**Exercise requirements:** Could you write out this listing again with "knob" replaced by "dial", leaving everything else unchanged and the pictures out?

**Data rows:**
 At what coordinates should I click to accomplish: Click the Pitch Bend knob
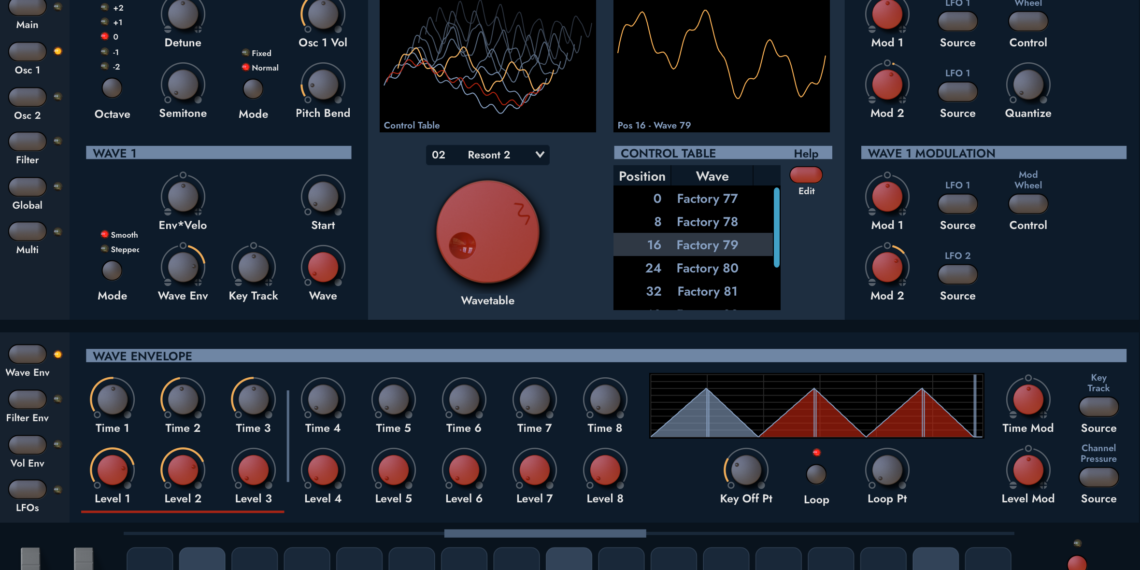pyautogui.click(x=322, y=85)
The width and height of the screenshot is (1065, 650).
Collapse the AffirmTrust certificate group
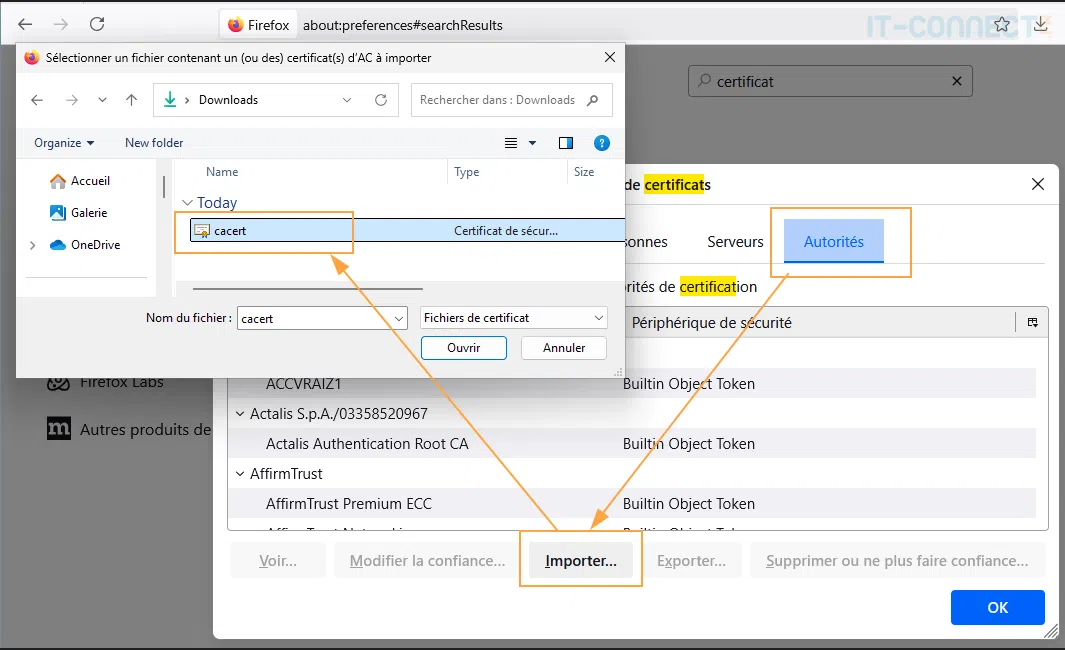pyautogui.click(x=240, y=474)
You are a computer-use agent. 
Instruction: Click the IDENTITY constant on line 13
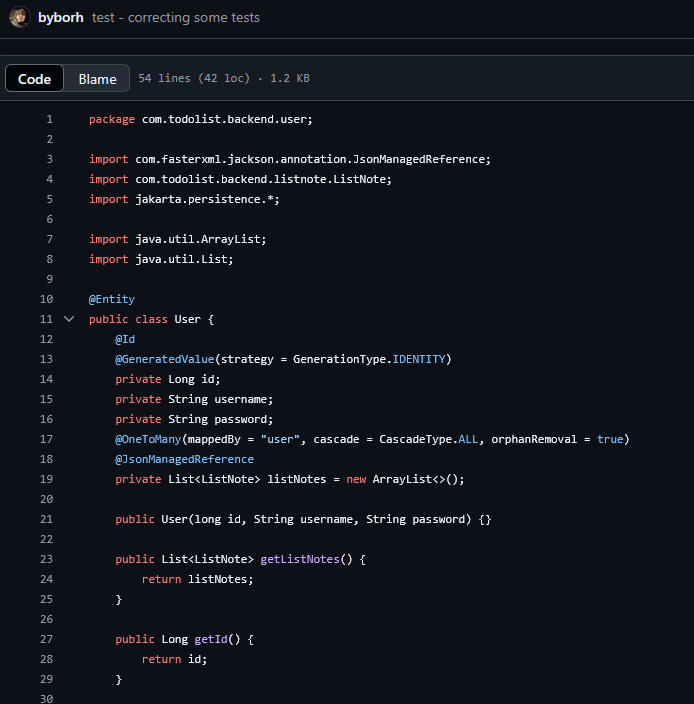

**Task result:**
 At what coordinates should I click to accomplish: Click the Pitch Bend dial
pyautogui.click(x=322, y=85)
The width and height of the screenshot is (1065, 650).
Collapse the AffirmTrust certificate group
pyautogui.click(x=240, y=474)
You are a computer-use agent. 
Instruction: Click the IDENTITY constant on line 13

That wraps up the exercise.